Make the most of your cash ISA if you are worried about paying taxes on your interest. Each tax year, all adults may contribute up to £20,000 to their ISAs, and the interest is entirely tax-free. Easy-access or fixed-rate cash ISA options are available to you. Just keep in mind that starting in April 2027, the annual cash ISA allowance will decrease.
Moneyfacts spokesperson Caitlyn Eastell stated: "It was confirmed during the Budget that the cash ISA tax-free allowance would drop from 20,000 to 12,000 in 2027, so it is crucial that tax-conscious savers maximize their returns before it drops." The "
You might want to think about purchasing premium bonds if you would rather win prizes with your money than earn regular interest. While some fortunate customers will receive prizes, others won't receive anything at all.

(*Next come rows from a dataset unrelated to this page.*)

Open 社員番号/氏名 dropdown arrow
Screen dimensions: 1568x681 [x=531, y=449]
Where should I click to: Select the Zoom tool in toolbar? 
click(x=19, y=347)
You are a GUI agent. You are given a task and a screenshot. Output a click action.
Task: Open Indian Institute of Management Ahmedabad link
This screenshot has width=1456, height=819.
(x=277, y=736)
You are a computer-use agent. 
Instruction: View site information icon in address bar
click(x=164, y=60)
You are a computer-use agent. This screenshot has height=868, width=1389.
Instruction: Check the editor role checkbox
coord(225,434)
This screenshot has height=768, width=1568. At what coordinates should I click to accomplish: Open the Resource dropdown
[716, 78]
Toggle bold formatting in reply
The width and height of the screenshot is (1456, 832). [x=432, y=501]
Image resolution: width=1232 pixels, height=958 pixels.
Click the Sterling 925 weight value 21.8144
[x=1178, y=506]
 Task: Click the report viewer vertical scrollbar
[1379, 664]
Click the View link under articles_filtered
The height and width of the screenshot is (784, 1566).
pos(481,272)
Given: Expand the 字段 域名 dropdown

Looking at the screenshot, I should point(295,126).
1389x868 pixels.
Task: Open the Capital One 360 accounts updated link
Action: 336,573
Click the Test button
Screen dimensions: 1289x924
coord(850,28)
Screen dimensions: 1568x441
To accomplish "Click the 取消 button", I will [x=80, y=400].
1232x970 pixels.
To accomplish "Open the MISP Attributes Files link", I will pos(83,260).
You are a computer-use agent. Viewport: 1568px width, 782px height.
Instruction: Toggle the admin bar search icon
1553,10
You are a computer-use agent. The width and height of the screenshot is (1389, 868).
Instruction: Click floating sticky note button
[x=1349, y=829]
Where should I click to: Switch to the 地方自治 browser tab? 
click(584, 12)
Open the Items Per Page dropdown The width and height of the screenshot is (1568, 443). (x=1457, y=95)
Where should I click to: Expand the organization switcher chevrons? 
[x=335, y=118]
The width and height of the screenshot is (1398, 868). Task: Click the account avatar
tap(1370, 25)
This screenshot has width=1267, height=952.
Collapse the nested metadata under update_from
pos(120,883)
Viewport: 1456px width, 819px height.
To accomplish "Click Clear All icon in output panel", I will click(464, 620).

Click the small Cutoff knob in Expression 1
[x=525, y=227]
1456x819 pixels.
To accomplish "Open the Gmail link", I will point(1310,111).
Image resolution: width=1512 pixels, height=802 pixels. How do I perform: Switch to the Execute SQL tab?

All prizes are tax-free.
Do any switching bonuses have the potential to increase my savings?
Yes, there are a few switching bonuses available to clients who transfer their current account, which might entice you. After that, you might be eligible for a regular saver with that bank or building society.
For instance, Lloyds is offering a free 200 and you can then enroll in its 6.25 percent regular saver, while Santander recently introduced a 200 switching offer.
Just be sure to read the fine print and comprehend both how your new current account operates and all the requirements you must meet in order to receive the switching bonus.